Given entries =
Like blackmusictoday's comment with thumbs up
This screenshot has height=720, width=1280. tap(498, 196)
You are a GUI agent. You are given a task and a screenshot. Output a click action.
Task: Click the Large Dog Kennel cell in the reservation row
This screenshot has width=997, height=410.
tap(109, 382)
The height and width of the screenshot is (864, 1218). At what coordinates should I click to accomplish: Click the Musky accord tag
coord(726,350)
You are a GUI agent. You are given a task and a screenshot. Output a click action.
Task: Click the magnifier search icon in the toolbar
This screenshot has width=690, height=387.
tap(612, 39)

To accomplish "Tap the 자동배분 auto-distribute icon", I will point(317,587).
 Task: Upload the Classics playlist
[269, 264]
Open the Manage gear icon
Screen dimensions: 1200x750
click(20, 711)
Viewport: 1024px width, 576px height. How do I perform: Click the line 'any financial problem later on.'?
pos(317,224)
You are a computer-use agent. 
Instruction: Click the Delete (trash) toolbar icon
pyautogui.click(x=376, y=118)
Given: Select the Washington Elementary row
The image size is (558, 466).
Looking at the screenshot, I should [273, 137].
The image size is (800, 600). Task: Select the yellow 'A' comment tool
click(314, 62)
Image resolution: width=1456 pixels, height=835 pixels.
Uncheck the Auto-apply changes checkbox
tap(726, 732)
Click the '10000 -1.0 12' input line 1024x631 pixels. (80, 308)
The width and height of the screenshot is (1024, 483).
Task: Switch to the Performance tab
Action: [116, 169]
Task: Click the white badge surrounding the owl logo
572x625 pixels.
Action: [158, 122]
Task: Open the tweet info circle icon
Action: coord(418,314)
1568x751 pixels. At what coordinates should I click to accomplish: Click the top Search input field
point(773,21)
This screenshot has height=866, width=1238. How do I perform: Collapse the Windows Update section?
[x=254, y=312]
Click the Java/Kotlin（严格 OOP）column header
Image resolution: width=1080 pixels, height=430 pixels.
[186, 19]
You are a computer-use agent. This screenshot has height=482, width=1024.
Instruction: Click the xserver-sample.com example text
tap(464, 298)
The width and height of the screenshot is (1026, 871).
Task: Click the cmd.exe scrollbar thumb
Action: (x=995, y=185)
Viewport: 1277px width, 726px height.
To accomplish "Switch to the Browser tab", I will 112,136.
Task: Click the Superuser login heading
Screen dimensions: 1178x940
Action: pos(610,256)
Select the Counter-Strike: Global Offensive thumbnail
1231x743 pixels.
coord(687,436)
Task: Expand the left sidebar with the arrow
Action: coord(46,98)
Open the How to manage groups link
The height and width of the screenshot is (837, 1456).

Problem details =
How many of the lines above contain the string "computer"? Give the count alone.

Result =
2